### Work task
Where the line containing "The height and" appears, begin retyping; continue exactly through the final line of the data. Omit every picture.

Start of Records for processing

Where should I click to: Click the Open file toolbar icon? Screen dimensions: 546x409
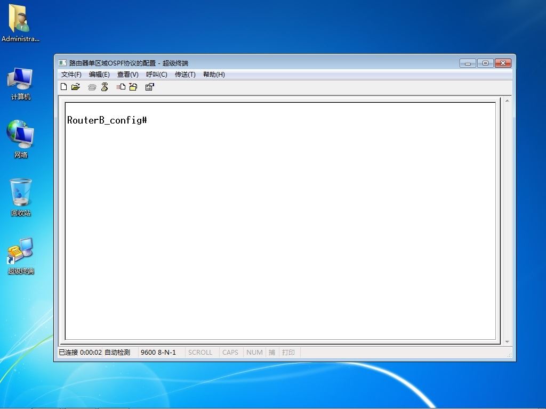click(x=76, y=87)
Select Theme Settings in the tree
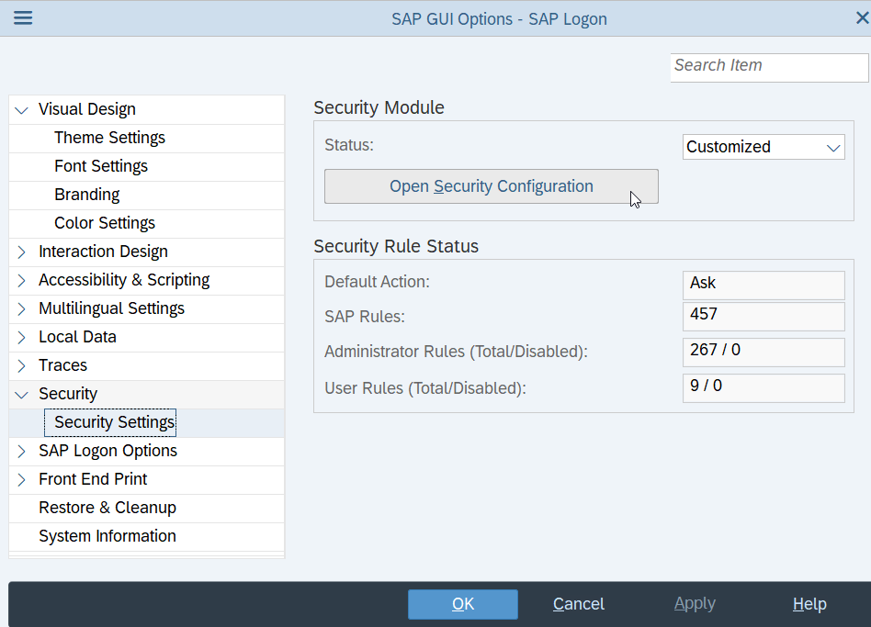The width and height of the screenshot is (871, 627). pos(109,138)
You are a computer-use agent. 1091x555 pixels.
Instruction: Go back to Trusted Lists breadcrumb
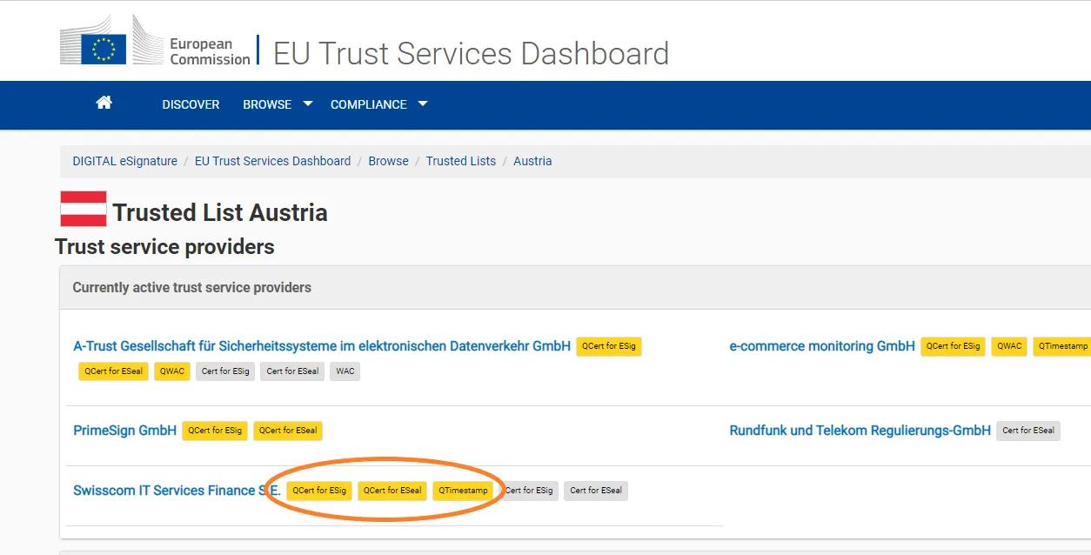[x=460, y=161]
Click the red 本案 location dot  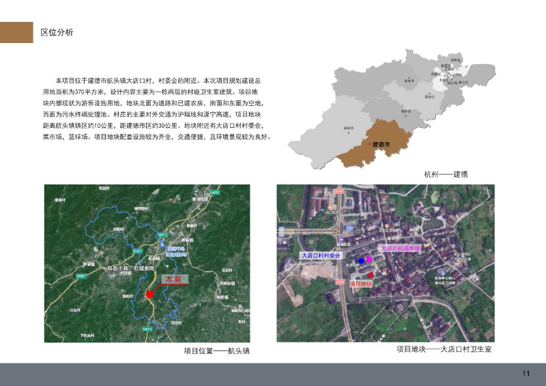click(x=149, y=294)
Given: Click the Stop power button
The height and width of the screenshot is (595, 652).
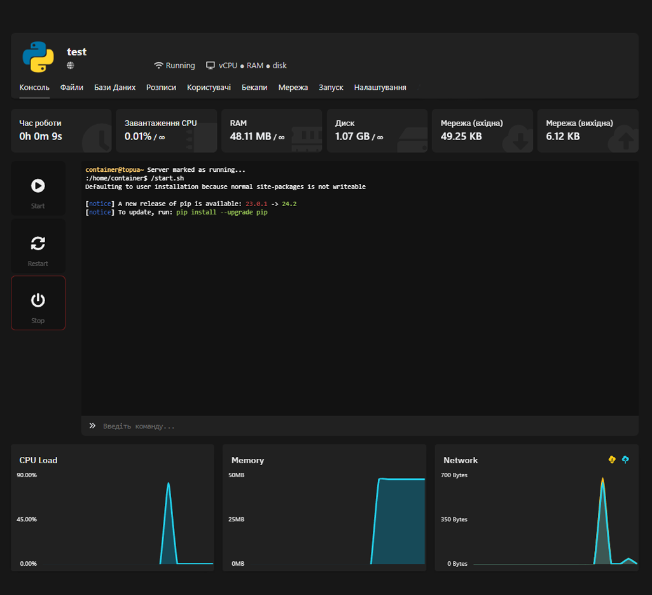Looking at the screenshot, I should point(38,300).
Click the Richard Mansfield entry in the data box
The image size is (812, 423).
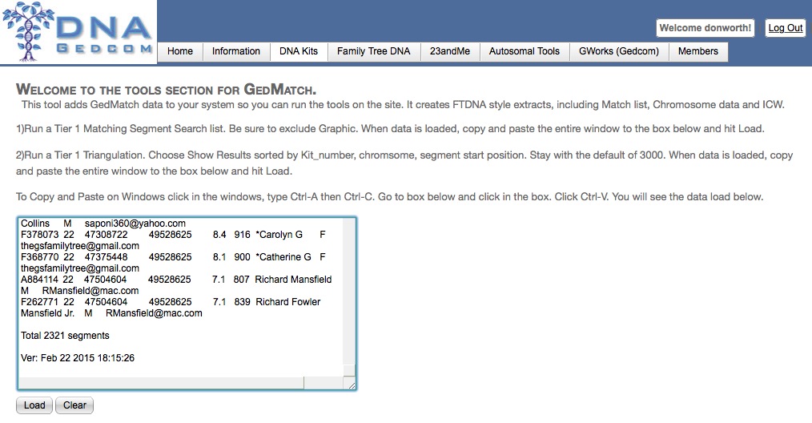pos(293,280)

End of Records for processing

### Written solution
The height and width of the screenshot is (595, 652).
Looking at the screenshot, I should point(38,300).
Click the Richard Mansfield entry in the data box
The image size is (812, 423).
pos(293,280)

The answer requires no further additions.